■ What the exercise asks ■
Where "chevron" appears in a line of the entries below, that line should be copied.

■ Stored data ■

┌──

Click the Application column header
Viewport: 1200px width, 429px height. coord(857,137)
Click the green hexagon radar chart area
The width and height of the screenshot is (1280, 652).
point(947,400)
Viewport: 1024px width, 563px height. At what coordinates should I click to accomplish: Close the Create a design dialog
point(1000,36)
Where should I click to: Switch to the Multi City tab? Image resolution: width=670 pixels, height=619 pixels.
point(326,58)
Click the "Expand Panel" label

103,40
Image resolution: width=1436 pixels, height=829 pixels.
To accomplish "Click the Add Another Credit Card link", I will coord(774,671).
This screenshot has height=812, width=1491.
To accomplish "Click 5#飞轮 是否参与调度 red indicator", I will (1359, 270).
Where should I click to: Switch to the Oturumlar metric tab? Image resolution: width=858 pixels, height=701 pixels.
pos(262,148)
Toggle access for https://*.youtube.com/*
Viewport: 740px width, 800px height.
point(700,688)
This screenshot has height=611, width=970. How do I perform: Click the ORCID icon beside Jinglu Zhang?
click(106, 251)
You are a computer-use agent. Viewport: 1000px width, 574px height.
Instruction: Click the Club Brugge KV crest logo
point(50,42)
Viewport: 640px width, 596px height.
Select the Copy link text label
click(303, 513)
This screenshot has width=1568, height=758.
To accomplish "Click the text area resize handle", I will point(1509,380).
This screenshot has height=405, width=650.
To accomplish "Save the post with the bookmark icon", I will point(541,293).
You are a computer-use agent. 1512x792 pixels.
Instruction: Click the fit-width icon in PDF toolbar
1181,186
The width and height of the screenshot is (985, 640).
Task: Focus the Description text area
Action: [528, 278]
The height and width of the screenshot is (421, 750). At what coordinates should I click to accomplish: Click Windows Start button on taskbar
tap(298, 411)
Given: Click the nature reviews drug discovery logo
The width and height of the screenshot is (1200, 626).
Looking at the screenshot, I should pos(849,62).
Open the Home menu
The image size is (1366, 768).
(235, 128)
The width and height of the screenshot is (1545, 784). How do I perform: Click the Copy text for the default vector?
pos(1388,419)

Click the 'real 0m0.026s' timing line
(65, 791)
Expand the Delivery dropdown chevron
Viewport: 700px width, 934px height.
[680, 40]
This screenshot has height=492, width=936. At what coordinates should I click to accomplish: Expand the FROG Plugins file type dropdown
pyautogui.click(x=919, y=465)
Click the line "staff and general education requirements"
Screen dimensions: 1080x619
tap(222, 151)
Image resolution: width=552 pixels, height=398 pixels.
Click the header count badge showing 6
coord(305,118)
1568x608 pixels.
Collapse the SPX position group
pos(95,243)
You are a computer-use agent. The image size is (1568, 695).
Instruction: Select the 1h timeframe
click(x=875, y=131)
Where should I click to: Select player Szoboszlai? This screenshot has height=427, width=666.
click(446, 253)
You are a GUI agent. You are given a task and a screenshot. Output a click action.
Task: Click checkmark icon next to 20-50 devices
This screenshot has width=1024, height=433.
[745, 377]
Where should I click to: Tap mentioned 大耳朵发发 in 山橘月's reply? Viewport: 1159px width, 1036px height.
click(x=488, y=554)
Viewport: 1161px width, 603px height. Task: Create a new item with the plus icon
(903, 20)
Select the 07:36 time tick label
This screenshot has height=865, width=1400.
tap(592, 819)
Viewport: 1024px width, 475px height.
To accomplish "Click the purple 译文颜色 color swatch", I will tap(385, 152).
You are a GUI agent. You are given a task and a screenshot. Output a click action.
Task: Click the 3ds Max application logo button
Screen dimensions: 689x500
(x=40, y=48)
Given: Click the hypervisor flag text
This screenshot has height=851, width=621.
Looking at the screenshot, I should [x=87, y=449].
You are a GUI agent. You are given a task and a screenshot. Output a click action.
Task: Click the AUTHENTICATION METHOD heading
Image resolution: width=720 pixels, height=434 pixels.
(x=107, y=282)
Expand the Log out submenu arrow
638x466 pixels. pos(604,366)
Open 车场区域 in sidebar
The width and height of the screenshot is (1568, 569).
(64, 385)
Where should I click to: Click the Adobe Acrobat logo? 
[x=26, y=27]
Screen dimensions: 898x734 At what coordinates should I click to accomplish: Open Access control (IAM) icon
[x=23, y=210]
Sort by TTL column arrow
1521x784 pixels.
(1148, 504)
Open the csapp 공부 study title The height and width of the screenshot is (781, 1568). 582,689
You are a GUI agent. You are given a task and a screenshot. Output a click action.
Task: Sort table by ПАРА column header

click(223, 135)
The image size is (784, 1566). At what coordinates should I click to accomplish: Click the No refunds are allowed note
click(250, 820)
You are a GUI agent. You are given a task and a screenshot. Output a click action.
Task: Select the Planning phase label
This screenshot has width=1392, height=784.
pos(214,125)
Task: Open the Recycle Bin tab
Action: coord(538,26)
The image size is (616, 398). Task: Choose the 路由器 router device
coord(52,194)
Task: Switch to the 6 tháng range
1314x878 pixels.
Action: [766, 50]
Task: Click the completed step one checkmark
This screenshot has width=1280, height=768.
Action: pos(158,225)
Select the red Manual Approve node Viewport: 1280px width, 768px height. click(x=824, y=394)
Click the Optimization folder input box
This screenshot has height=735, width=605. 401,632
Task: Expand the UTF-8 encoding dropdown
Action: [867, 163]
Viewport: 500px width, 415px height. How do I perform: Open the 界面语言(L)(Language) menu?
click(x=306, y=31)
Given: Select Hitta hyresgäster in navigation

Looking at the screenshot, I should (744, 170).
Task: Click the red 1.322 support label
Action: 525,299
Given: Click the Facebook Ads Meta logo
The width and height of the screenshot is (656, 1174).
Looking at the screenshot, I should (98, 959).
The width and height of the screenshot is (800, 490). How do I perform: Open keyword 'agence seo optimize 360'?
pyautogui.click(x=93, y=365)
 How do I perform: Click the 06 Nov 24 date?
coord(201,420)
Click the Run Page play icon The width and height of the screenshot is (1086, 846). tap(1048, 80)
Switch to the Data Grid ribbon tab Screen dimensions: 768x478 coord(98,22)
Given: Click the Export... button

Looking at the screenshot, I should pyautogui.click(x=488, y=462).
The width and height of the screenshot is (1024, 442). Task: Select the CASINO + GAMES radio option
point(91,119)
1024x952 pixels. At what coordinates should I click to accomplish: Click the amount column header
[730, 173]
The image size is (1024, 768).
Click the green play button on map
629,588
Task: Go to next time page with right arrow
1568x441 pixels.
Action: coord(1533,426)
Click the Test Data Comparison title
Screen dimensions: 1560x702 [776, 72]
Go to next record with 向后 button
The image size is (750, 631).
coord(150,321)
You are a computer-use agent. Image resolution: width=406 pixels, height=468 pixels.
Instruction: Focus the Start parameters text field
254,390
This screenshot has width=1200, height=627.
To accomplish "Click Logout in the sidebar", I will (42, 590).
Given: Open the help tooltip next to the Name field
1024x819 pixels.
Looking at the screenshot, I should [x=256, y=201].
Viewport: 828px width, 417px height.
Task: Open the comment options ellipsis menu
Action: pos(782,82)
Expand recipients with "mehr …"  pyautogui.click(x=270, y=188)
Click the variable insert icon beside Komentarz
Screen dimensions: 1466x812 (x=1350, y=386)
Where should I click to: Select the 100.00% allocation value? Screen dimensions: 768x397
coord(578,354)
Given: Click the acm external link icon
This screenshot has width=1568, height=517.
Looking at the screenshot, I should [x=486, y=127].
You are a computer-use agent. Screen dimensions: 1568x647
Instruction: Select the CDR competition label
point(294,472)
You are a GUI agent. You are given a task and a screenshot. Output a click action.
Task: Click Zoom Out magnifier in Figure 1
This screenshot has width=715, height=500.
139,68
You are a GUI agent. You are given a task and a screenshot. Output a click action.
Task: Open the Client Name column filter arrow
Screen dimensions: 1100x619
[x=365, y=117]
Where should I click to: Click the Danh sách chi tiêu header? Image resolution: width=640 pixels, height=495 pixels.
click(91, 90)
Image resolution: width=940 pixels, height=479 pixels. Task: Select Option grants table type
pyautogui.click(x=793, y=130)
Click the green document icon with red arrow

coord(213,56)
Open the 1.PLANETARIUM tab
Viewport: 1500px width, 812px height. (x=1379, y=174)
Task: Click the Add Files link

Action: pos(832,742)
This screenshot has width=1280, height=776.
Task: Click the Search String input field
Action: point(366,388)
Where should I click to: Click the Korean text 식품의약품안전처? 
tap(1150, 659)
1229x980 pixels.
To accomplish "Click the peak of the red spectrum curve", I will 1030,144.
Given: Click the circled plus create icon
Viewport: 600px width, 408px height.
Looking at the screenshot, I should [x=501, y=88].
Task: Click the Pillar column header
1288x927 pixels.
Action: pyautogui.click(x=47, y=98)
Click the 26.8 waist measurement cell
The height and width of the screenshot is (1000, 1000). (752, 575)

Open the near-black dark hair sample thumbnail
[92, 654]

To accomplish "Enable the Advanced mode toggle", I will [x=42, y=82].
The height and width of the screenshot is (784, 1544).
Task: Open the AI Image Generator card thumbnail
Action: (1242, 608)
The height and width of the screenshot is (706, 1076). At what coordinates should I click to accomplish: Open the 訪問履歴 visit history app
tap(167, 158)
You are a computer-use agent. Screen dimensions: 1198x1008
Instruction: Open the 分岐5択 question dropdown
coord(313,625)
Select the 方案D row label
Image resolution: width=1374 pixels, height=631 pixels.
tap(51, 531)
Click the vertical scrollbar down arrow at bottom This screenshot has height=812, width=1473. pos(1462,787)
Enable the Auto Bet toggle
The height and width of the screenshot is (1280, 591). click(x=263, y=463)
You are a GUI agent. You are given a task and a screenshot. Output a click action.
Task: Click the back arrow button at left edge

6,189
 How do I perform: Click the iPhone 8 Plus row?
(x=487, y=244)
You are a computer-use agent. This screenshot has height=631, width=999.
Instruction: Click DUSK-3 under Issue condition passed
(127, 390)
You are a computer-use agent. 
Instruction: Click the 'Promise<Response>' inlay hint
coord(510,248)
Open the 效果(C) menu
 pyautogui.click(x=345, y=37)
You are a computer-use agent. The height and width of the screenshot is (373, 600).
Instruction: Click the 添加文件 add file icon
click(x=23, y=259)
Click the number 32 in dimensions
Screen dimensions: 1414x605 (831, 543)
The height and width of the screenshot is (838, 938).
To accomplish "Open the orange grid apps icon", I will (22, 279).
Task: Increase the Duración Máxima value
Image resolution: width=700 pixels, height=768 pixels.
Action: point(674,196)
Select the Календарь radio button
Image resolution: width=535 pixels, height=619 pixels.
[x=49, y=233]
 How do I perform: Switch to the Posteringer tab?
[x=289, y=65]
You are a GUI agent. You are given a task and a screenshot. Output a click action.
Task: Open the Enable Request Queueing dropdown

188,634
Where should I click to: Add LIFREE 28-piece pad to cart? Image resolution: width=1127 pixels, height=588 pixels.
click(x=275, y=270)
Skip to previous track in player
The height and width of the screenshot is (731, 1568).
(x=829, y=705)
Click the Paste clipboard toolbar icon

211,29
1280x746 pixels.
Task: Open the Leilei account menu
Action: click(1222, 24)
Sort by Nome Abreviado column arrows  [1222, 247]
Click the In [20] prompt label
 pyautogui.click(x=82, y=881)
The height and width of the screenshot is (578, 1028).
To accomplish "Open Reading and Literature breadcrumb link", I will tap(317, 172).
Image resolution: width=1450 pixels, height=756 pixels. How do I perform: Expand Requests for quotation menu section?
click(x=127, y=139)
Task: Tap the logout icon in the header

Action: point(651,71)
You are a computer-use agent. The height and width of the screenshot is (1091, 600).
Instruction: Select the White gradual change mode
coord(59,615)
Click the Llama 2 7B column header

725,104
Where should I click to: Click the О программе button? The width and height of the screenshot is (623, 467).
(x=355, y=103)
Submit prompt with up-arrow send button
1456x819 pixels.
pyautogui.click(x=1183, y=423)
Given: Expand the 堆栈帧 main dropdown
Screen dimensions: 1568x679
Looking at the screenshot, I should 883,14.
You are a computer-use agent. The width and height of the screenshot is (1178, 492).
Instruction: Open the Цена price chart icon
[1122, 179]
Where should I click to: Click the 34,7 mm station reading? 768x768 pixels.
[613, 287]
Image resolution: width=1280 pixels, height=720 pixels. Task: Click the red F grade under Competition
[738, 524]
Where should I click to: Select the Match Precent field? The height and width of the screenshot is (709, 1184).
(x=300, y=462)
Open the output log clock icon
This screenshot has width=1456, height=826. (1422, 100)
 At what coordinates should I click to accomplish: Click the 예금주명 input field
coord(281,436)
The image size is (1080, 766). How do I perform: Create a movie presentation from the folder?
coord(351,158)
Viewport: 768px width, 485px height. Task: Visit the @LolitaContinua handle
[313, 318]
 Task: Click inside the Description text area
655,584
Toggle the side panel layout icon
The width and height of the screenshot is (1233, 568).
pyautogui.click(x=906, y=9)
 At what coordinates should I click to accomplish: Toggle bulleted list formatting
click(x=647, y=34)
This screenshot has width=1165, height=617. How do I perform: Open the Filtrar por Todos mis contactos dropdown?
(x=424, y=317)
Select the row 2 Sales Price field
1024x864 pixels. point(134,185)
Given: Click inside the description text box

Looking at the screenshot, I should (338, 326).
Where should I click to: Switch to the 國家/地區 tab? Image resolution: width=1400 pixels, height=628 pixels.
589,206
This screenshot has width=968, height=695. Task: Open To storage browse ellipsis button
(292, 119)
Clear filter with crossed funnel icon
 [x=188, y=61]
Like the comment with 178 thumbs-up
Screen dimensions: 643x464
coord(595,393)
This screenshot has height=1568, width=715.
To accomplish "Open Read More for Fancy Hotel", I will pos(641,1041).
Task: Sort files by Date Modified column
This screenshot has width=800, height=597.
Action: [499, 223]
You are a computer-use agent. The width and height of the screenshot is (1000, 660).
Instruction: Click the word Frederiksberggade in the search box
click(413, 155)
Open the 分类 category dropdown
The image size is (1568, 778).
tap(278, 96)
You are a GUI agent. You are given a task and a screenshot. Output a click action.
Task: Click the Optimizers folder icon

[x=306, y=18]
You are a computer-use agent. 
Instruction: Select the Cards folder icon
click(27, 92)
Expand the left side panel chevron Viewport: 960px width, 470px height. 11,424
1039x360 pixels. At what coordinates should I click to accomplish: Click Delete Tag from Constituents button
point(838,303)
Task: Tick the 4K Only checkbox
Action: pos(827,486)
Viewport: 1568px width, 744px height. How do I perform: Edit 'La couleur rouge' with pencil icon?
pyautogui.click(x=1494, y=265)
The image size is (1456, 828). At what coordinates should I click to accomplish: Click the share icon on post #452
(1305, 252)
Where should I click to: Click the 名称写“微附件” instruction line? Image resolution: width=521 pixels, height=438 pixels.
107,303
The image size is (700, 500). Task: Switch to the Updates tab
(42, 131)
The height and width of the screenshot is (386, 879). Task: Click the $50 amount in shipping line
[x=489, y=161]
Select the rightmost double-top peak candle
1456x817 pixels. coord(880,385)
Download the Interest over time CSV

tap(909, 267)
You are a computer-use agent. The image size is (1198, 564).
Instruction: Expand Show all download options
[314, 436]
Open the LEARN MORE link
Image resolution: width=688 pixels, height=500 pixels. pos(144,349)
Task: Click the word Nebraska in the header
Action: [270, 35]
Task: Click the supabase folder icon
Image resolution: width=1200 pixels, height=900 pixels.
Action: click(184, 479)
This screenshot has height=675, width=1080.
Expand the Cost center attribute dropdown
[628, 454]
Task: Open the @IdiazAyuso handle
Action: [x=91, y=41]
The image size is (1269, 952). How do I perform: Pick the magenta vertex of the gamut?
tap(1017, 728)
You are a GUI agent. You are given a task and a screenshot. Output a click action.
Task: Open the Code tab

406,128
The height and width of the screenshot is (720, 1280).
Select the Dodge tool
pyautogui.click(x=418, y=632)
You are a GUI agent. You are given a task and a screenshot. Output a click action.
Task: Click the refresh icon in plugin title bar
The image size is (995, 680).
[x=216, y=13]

└──

■ Result ■
Expand the Delivery dropdown chevron
Expand the left side panel chevron Viewport: 960px width, 470px height. 11,424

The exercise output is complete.